## REQUIRED ACTION:
Among the records that follow, find the line with "This screenshot has width=441, height=338." and the line with "Task: Open the Insert ribbon tab". Set down those lines and all lines between them exactly, without adding anything.

## STORED DATA:
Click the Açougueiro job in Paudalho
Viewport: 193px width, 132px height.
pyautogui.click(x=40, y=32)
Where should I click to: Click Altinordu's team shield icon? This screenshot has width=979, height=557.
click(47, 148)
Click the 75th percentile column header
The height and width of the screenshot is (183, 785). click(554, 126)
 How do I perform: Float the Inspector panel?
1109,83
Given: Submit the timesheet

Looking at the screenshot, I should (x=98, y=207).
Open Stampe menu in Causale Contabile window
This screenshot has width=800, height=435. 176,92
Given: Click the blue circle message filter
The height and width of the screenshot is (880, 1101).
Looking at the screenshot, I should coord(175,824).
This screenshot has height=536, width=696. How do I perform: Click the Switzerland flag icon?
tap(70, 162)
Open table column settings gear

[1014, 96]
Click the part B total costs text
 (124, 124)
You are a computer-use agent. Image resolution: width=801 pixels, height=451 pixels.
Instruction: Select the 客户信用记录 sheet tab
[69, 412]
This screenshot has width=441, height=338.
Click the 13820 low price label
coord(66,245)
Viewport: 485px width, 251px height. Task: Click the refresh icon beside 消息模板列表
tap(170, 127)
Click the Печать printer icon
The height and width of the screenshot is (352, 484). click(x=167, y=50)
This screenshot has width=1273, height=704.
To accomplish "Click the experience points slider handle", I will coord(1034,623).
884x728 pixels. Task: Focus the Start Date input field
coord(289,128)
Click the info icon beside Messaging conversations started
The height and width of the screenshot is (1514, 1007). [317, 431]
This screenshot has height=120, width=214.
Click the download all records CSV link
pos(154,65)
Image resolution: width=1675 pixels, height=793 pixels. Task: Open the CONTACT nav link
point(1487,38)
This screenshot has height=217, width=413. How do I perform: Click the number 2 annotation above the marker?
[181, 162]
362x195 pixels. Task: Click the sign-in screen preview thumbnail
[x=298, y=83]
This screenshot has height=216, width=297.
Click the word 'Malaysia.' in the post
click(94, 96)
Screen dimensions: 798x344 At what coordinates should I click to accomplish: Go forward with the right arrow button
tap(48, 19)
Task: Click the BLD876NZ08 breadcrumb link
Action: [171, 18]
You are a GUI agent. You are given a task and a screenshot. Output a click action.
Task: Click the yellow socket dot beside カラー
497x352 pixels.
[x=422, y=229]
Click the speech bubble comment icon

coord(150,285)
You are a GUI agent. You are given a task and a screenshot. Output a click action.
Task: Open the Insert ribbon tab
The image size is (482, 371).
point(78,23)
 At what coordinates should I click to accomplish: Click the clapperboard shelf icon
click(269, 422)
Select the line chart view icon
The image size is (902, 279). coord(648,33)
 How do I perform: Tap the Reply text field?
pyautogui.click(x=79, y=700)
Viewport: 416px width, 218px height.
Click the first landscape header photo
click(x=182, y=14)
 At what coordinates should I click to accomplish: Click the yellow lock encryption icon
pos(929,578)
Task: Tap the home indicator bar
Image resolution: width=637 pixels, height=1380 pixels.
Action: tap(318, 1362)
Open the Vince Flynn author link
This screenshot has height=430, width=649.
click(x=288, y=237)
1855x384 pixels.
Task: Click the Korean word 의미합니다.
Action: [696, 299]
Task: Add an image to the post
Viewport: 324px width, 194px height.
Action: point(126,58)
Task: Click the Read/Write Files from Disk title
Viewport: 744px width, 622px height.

## TASK RESULT:
This screenshot has width=441, height=338.
Click the 13820 low price label
coord(66,245)
Viewport: 485px width, 251px height. Task: Click the refresh icon beside 消息模板列表
tap(170, 127)
Click the Печать printer icon
The height and width of the screenshot is (352, 484). click(x=167, y=50)
This screenshot has width=1273, height=704.
To accomplish "Click the experience points slider handle", I will coord(1034,623).
884x728 pixels. Task: Focus the Start Date input field
coord(289,128)
Click the info icon beside Messaging conversations started
The height and width of the screenshot is (1514, 1007). [317, 431]
This screenshot has height=120, width=214.
Click the download all records CSV link
pos(154,65)
Image resolution: width=1675 pixels, height=793 pixels. Task: Open the CONTACT nav link
point(1487,38)
This screenshot has height=217, width=413. How do I perform: Click the number 2 annotation above the marker?
[181, 162]
362x195 pixels. Task: Click the sign-in screen preview thumbnail
[x=298, y=83]
This screenshot has height=216, width=297.
Click the word 'Malaysia.' in the post
click(94, 96)
Screen dimensions: 798x344 At what coordinates should I click to accomplish: Go forward with the right arrow button
tap(48, 19)
Task: Click the BLD876NZ08 breadcrumb link
Action: [171, 18]
You are a GUI agent. You are given a task and a screenshot. Output a click action.
Task: Click the yellow socket dot beside カラー
497x352 pixels.
[x=422, y=229]
Click the speech bubble comment icon

coord(150,285)
You are a GUI agent. You are given a task and a screenshot. Output a click action.
Task: Open the Insert ribbon tab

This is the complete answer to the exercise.